Sin embargo, los informes de Amnistía Internacional, las denuncias del Gobierno de Vitoria sobre torturas y malos tratos en comisarías o cuartelillos del País Vasco, la muerte de Arregui en el Hospital Penitenciario y el atroz crimen de Almería indican hasta qué punto nos hallamos lejos de los objetivos y mandatos de la Constitución y del contenido de la Declaración Universal de los Derechos del Hombre.
Un cambio sustancial, sin embargo, se ha operado desde que Manuel Fraga fue ministro de la Gobernación, y Rodolfo Martín Villa y el general Ibáñez Freire, ministros del Interior: al menos ahora no se obstaculiza la intervención del poder judicial en la investigación sumarial y la Prensa no recibe presiones para acallar la información o tergiversarla. La independencia de los tribunales constituye, desde luego, una barrera imprescindible a las arbitrariedades del poder, que también pueden quedar indirectamente vigiladas por una Prensa libre y veraz. Sin embargo, corresponde al poder legislativo la tarea fundamental en este terreno, mediante la derogación de normas que abren -como la actual ley Antiterrorista- espacios oscuros en las detenciones gubernativas y a través de la creación de comisiones de control parlamentario.

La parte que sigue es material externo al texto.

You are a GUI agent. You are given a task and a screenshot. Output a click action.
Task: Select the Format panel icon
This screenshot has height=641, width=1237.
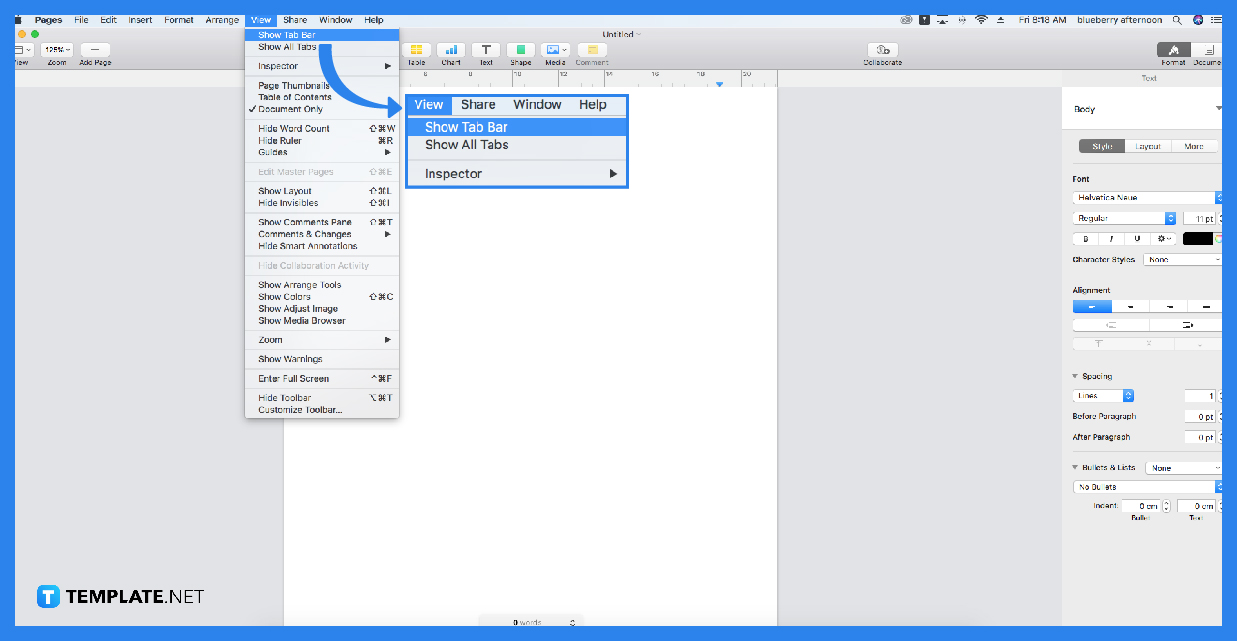point(1172,47)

El Ministerio del Interior es utilizado a veces como vergonzante papelera por los representantes electos de los partidos y por los políticos que habitan las zonas nobles del edificio gubernamental, deseosos de endilgar a otros las secuelas de su cobardía o de su mala conciencia. No cabe, así pues, centrar las críticas en la figura del titular de la cartera, sino en todo el Gobierno, máxime cuando Juan José Rosón, pese a todos sus defectos y equivocaciones, ha mostrado bastante más inteligencia política y coraje en la toma de decisiones que sus colegas. En cualquier caso, para que el Ministerio del Interior deje de ser la habitación cerrada y temida del aparato estatal no se necesita tan sólo un buen ministro, sino la colaboración, la vigilancia y la crítica de la sociedad entera.